Short exercise 1 => Rewrite the records' lines as a Markdown table, starting with the line that contains "Click the 139 comments count" and going on through the line that contains "(x=513, y=751)". Use a Row column for the row number and a Line column for the line itself, and leave out any blank lines.

Passage shown =>
= = = = =

Although I'm sure it's inadvertent, you are very significantly misinterpreting what you are presenting.  Your conclusions are not supported by these materials. I'm at a party so I can't respond in detail but will do so as soon as I can.

Greg

On Saturday, August 20, 2016, George Kirikos <icann at leap.com<mailto:icann at leap.com>> wrote:
Hi folks,

I was doing some research on false declarations of trademark "use",
and came upon some startling statistics that are relevant to our TMCH
discussions.

The following link summarizes some of the important research conducted
by the USPTO:

http://www.finnegan.com/resources/articles/articlesdetail.aspx?news=05be4815-5b70-41c6-b521-055aee7946c2

"The results of the pilot program indicate that a substantial majority
of foreign registrants, 73% under the Madrid Protocol and 65% under
the Paris Convention, have submitted false declarations of use and
have therefore received trademark protection to which they are not
entitled in the United States."

The same study was discussed in the following blog:

http://www.thebrandprotectionblog.com/uspto-announces-new-trademark-use-audit-program-in-proposed-rule/

"...USPTO randomly audited 500 registrations with recently filed
affidavits averring use. In addition to the usual specimen submitted
for each class of goods or services, the USPTO asked registration
owners to submit proof of use of their marks for two additional goods
or services per class selected at random by the USPTO.

During the two-year pilot program, the USPTO found that 51% of the
audited registration owners were unable to satisfy these additional
proof requirements. The USPTO cancelled 16% of the audited
registrations in their entirety because the registration owners failed
to respond to the request for additional proof or any other issues
raised during the examination of the original affidavit. In addition,
35% of the audited registration owners requested that some of the
goods or services be deleted from their registration."

The final report by the USPTO can be read in its entirety at:

https://www.uspto.gov/sites/default/files/documents/Post_Registration_Proof_of_Use_Pilot_Final_Report%20.doc

(sorry it's not a PDF)

This huge amount of fraudulently registered marks has caused them to
make some proposals a couple of months ago, see:

https://www.federalregister.gov/articles/2016/06/22/2016-14791/changes-in-requirements-for-affidavits-or-declarations-of-use-continued-use-or-excusable-nonuse-in

"A register that does not accurately reflect marks in use in the
United States for the goods/services identified in registrations
imposes costs and burdens on the public."

= = = = =

Given information =>
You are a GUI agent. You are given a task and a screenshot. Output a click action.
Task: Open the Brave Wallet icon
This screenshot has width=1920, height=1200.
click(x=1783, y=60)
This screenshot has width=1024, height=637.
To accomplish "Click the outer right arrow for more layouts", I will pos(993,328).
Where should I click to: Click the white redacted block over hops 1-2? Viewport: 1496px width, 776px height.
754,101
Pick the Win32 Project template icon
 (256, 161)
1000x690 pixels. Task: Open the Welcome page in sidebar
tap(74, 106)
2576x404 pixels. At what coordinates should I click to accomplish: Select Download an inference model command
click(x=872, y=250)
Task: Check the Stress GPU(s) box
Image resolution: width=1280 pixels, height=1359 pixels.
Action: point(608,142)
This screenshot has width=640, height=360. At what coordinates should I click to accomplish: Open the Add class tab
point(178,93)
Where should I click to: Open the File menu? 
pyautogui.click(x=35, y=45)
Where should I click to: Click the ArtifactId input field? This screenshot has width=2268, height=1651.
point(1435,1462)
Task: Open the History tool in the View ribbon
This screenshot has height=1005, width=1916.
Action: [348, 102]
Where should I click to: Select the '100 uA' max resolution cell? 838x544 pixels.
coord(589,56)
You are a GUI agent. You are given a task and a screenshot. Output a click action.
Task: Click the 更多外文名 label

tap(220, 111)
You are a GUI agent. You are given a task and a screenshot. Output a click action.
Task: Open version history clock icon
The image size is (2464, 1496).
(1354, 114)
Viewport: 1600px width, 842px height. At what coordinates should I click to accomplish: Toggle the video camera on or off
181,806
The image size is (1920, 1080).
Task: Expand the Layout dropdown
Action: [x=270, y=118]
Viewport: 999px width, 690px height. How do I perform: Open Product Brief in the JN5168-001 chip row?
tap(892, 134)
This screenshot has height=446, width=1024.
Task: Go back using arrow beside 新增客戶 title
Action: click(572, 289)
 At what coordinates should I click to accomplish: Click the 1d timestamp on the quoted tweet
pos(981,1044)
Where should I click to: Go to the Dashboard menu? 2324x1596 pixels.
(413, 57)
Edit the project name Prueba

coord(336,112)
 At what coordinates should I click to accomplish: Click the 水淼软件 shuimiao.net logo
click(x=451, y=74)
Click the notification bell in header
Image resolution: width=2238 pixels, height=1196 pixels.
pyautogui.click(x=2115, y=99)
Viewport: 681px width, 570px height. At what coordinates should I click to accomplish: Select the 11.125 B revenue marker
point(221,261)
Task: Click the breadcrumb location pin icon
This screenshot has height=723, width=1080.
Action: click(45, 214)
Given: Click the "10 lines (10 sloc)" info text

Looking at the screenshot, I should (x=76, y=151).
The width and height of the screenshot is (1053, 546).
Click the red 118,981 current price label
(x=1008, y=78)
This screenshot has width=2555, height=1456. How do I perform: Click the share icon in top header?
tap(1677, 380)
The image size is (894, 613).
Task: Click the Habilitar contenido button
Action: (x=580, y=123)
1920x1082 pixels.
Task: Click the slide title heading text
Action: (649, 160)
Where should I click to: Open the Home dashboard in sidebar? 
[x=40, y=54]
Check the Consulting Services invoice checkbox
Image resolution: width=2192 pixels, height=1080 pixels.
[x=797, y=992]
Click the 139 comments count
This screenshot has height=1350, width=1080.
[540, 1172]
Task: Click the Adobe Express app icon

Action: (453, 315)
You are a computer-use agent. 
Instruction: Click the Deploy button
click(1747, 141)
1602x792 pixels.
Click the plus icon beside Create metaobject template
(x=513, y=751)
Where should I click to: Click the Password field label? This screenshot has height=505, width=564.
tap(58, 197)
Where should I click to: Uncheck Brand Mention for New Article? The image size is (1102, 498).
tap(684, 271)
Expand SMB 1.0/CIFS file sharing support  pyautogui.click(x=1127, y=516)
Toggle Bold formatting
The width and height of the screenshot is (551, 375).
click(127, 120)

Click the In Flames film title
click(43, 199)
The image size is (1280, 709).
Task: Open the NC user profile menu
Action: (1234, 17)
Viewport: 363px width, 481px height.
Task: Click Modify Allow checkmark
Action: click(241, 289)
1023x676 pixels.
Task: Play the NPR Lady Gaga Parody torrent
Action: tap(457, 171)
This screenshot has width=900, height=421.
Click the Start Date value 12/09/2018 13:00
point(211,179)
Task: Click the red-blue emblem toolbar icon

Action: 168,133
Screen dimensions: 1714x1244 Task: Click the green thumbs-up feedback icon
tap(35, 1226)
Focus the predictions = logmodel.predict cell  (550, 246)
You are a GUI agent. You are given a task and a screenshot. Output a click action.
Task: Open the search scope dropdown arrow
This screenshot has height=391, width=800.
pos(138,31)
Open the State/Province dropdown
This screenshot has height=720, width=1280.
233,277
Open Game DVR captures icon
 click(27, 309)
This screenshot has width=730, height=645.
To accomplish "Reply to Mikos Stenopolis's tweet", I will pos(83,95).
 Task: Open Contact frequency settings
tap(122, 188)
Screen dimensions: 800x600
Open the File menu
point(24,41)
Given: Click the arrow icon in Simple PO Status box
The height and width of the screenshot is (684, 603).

= = = = =

Short exercise 2 => Repeat word for word the part of the email about false trademark declarations starting with "The final report" and going on through "it's not a PDF)".

Finished answer 1 =>
| Row | Line |
|---|---|
| 1 | Click the 139 comments count |
| 2 | This screenshot has height=1350, width=1080. |
| 3 | [540, 1172] |
| 4 | Task: Click the Adobe Express app icon |
| 5 | Action: (453, 315) |
| 6 | You are a computer-use agent.  |
| 7 | Instruction: Click the Deploy button |
| 8 | click(1747, 141) |
| 9 | 1602x792 pixels. |
| 10 | Click the plus icon beside Create metaobject template |
| 11 | (x=513, y=751) |

Finished answer 2 =>
The final report by the USPTO can be read in its entirety at:

https://www.uspto.gov/sites/default/files/documents/Post_Registration_Proof_of_Use_Pilot_Final_Report%20.doc

(sorry it's not a PDF)